Regarding clinical data, our results showed decrease in BMI, increase in smoking pack-years and emphysema presence were independent risk factors for LC in COPD. BMI is a measurement of body fat based on height and weight. Mounting evidences have suggested that BMI is inversely associated with the risk of LC [33, 34]. A recent pooled analysis of 10 prospective cohort studies indicated that leanness (BMI < 18.5 kg/m2) was associated with a higher risk of LC and every 5 kg/m2 increase in BMI was associated with a 21% lower risk of LC [35]. Our study focused on patients with COPD and found BMI was inversely associated with LC in COPD. It is well known that COPD and LC are two of the most important smoking-related diseases. Smoking plays a pivotal role in the development of both diseases. Our findings showed that pack-years in patients with COPD + LC were much higher than that in patients with only COPD, indicating the underlying mechanisms of nicotine-induced carcinogenesis. Emphysema is a type of lung damage related to smoking. Previous studies have demonstrated that the degree of emphysematous lesions was associated with LC development in COPD [24, 36]. Similarly, our results found the prevalence of emphysema was much higher in COPD + LC group than that in COPD group.
Those clinical risk factors discovered in this study are similay to the COPD-LUCSS prediction tool for LC in COPD, which included age greater than 60 years, BMI less than 25 kg/m2, pack-years greater than 60, and the presence of emphysema [37]. Given the prominent role of genetic factors, we carried out the candidate gene study, and then identified the rs56113850 in CYP2A6 as an independent genetic risk factor for LC in COPD, and ultimately developed a prediction model integrating genetic and clinical data. The AUC of this prediction model was modest and less than 30% of patients using this model would be misclassified. Moreover, the predictive ability for LC risk of this model would significantly increase for patients with serious COPD and only less than 20% of patients using this model would be misclassified.
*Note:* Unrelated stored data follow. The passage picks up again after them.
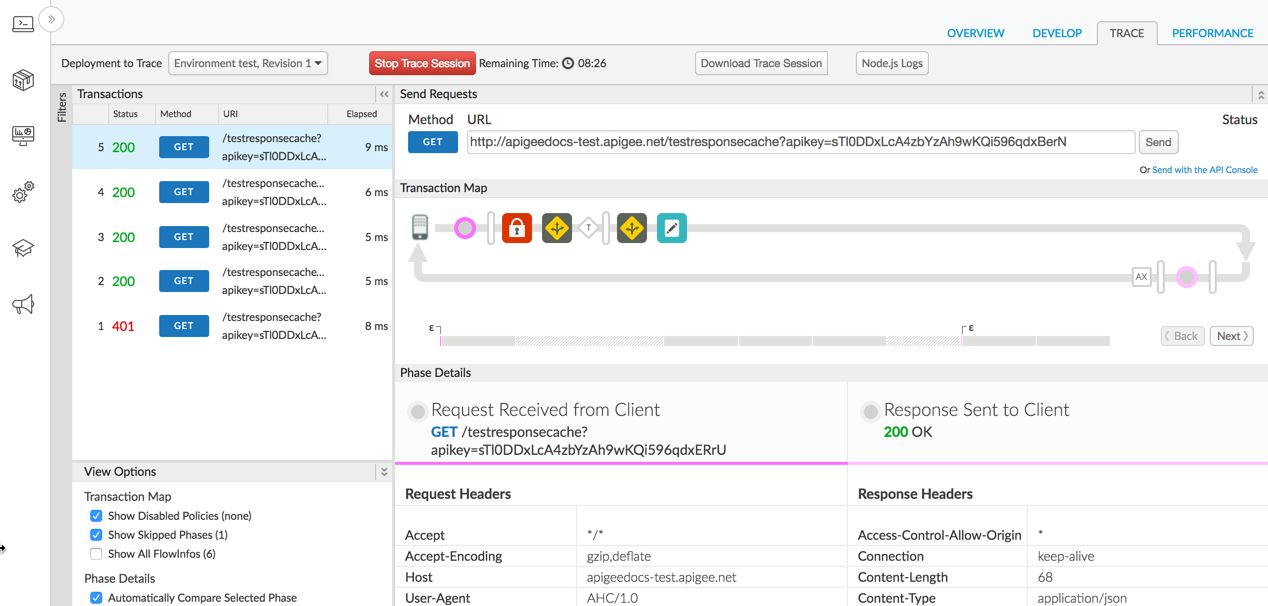Screen dimensions: 1268x606
Task: Open the analytics dashboard icon in left sidebar
Action: 22,136

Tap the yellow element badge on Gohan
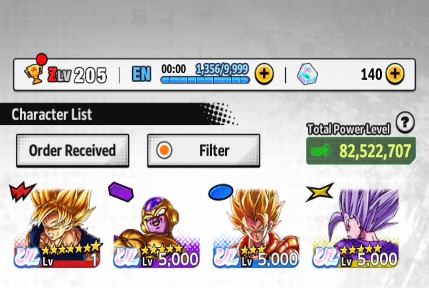coord(320,192)
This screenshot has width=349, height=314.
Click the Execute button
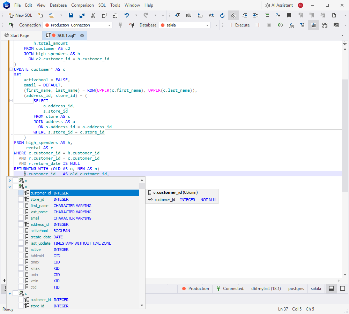point(239,25)
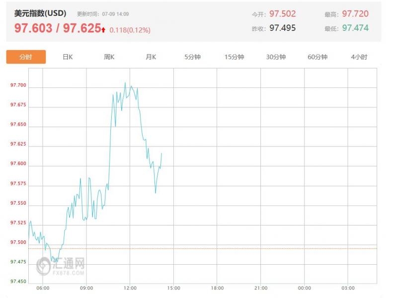Show the 月K chart view

[151, 57]
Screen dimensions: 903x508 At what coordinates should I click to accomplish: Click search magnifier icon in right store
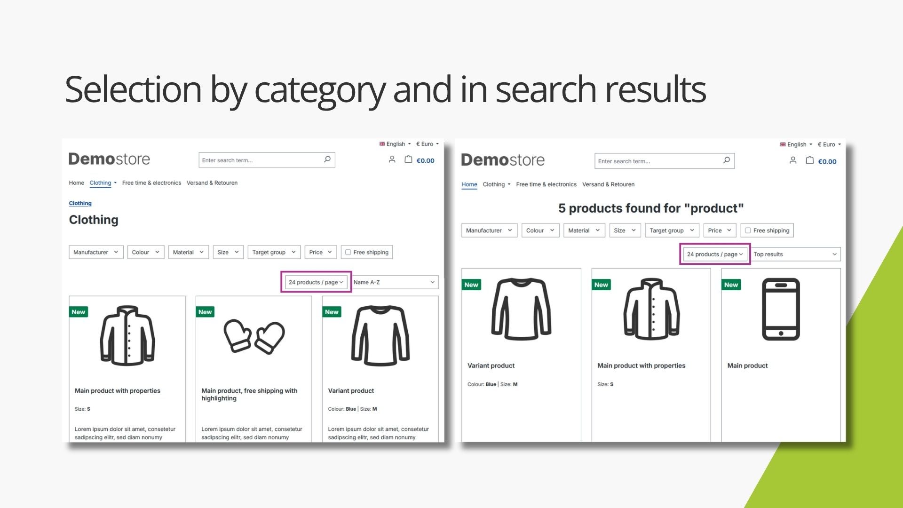point(727,160)
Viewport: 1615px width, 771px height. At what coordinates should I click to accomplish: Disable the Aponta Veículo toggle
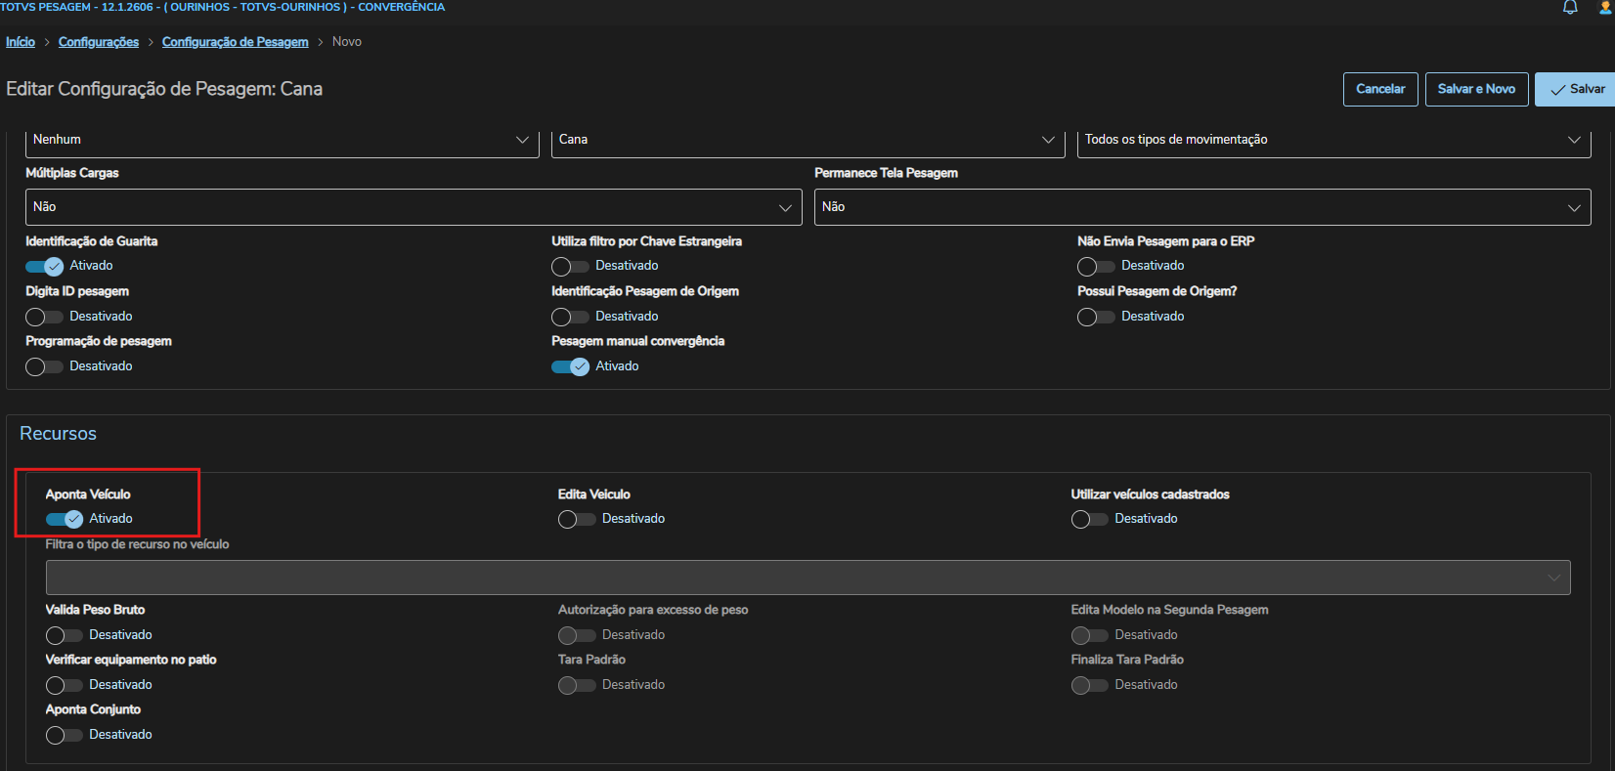tap(65, 519)
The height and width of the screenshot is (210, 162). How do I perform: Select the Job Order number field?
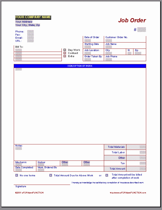click(x=142, y=30)
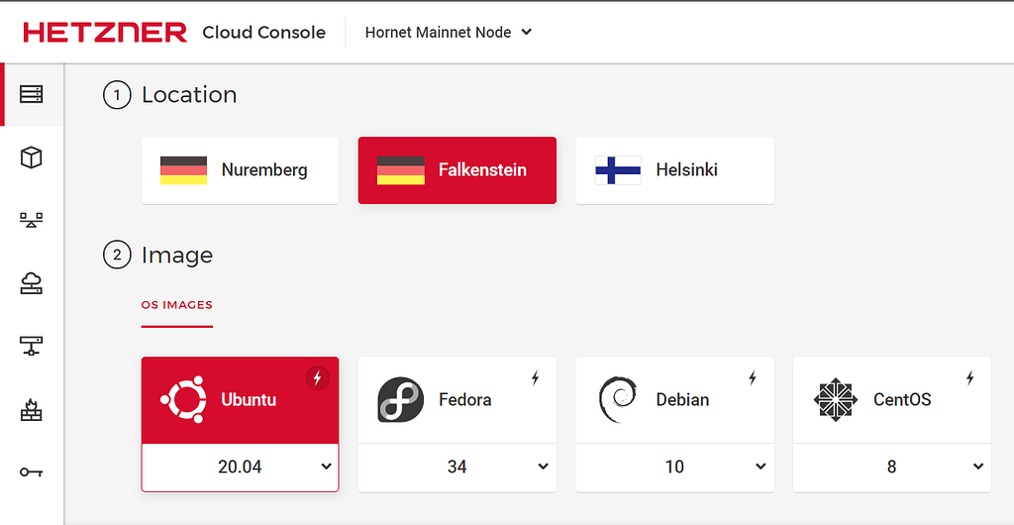
Task: Expand the Debian 10 version dropdown
Action: point(674,467)
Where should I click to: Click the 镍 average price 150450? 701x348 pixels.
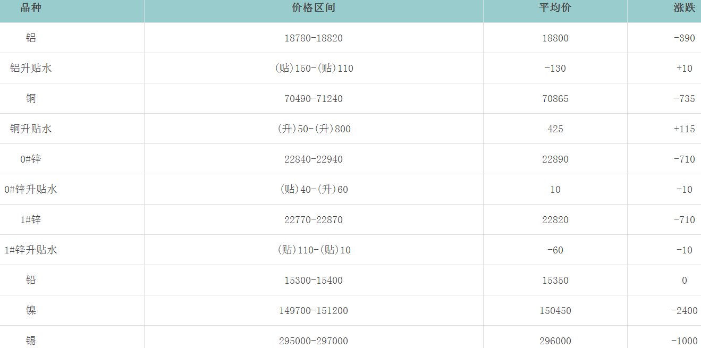[x=555, y=311]
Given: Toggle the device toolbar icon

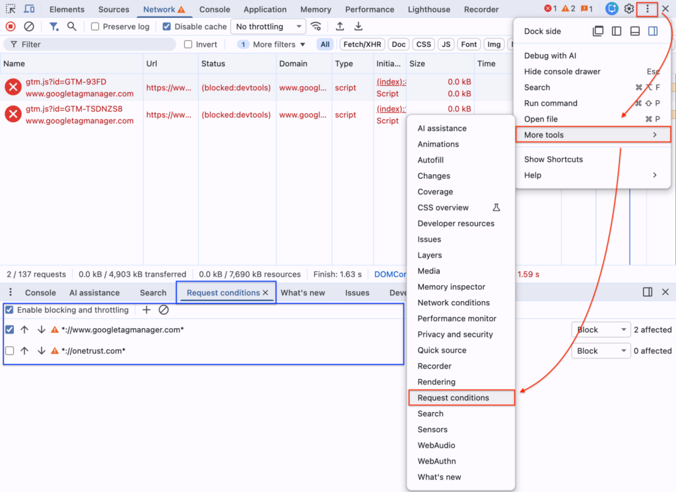Looking at the screenshot, I should tap(30, 9).
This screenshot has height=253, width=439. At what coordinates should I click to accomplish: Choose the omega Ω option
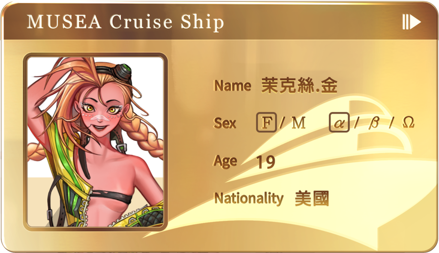click(408, 123)
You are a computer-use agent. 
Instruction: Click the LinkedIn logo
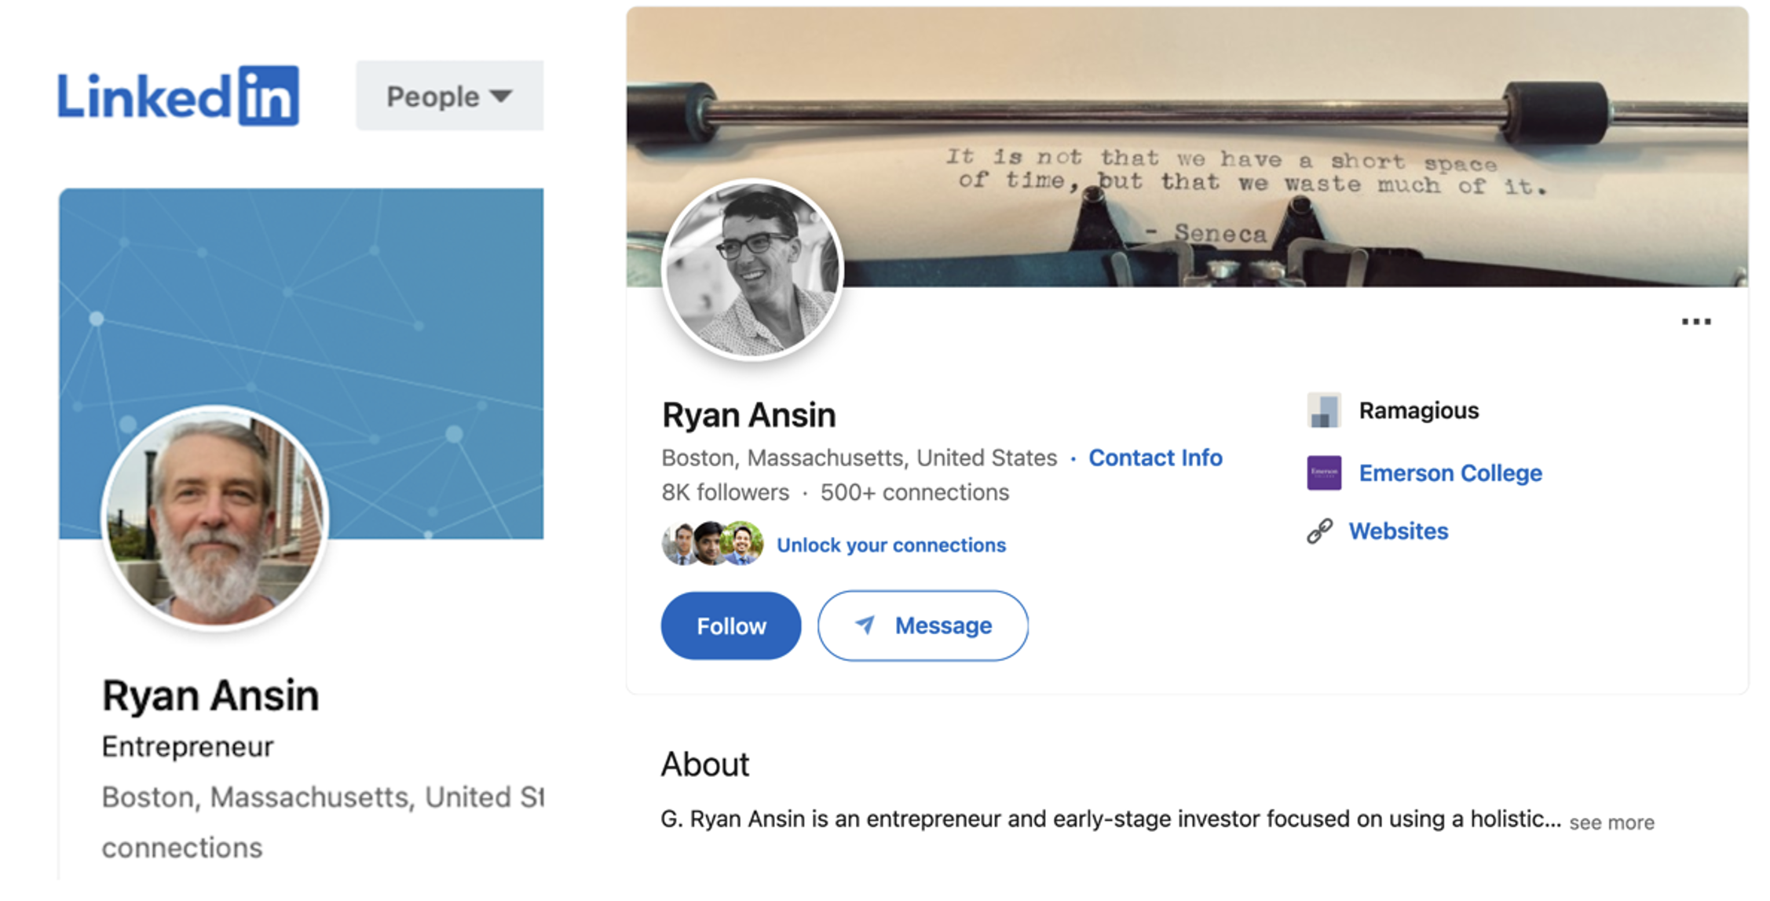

There are, however, several limitations of this study. The subjects in this study were all Chinese Han ethnicity and the results of the candidate gene study may not be applicable to other ethnic groups. The predictive ability of the model ought to be validated against other cohorts of patients from other settings. Furthermore, a prospective cohort study with a larger sample size and more tag SNPs covered the genes is needed to elucidate the causal relationships.